I was messing around today and took a chisel tip dry erase marker and pulled the bottom off and got to the insides which is a round cotton filled tube and i took a small pin or a nail would work and made a hole in it and then a larger one until i got the hole to the size of my arrow shaft and then i took lacquer thinner and flushed it clean i drilled out the tip part of the marker so my arrow would fit into it i put it back together then went and bought some Black Magic Titanium Tire Wet Gel and filled it up kinda slow but works great. That Black Magic Gel seems to be the slickest.


----------



## clint s (Aug 31, 2008)

what I used was a foam replacement core out of one of those cheap broadhead targets. Used a hole saw and cut three plugs to fill the tube. the pilot bit automatically centered the hole. I like the paint roller idea, I may have to try that.


----------



## OCD (Jan 19, 2008)

Roll up heavy felt.... Works great!


----------



## RangerRick (May 4, 2009)

So, I made my first DIR archery accessory.

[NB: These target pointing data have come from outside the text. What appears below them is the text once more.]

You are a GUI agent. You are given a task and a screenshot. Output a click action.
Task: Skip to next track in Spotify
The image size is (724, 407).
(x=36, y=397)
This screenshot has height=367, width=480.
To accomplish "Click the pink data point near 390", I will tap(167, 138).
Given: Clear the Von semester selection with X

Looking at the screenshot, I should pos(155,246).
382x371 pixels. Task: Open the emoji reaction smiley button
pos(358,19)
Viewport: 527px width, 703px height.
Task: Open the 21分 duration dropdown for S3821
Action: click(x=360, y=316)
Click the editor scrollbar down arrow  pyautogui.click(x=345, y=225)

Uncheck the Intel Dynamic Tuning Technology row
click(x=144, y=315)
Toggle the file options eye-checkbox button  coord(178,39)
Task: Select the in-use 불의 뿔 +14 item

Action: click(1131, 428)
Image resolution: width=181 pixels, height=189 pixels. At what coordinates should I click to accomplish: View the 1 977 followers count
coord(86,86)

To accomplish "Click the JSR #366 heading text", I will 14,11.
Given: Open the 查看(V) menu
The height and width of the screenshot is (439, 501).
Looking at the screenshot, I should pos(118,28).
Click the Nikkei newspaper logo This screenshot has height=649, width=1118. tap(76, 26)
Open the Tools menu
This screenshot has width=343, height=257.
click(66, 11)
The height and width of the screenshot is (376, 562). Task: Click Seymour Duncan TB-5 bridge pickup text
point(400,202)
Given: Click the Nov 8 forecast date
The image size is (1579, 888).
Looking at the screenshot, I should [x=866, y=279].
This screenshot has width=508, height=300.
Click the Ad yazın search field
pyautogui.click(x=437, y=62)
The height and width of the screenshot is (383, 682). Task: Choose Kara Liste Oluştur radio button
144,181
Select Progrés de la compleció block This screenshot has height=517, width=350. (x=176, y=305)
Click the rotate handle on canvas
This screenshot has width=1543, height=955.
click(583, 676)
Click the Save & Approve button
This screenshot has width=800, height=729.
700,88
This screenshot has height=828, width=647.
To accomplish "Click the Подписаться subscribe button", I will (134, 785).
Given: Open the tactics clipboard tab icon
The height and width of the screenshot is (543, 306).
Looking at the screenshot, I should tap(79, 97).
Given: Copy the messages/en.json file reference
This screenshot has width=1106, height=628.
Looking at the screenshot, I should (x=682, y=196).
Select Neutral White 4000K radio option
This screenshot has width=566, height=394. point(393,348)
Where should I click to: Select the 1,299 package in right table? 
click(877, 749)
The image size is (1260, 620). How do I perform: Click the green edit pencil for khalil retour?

While at a consignment shop I saw a shelf of dish washing tools with a sponge on the end and a hollow handle with a fill cap on the end.

I took the fill cap off an looked and there was a hole in the center under the sponge.

I cut off the sponge, enlarged the hole just slightly, used a bit of the sponge for my lube down on the cap end of the handle, made a nice sling from some cord to hang it on my quiver and had a lube tube for $1.00.

This is leak proof and other than adjusting the hole size for my arrows was almost complete after the sponge is cut off. There was even a flange under the sponge (which the sponge actually was glued to) so that when I poke a field point into the hole my hand is under it and does not get stuck.

I don't have pictures but you get the idea.

Thanks,

RangerRick


----------



## TH30060X (Jan 7, 2006)

sweet


----------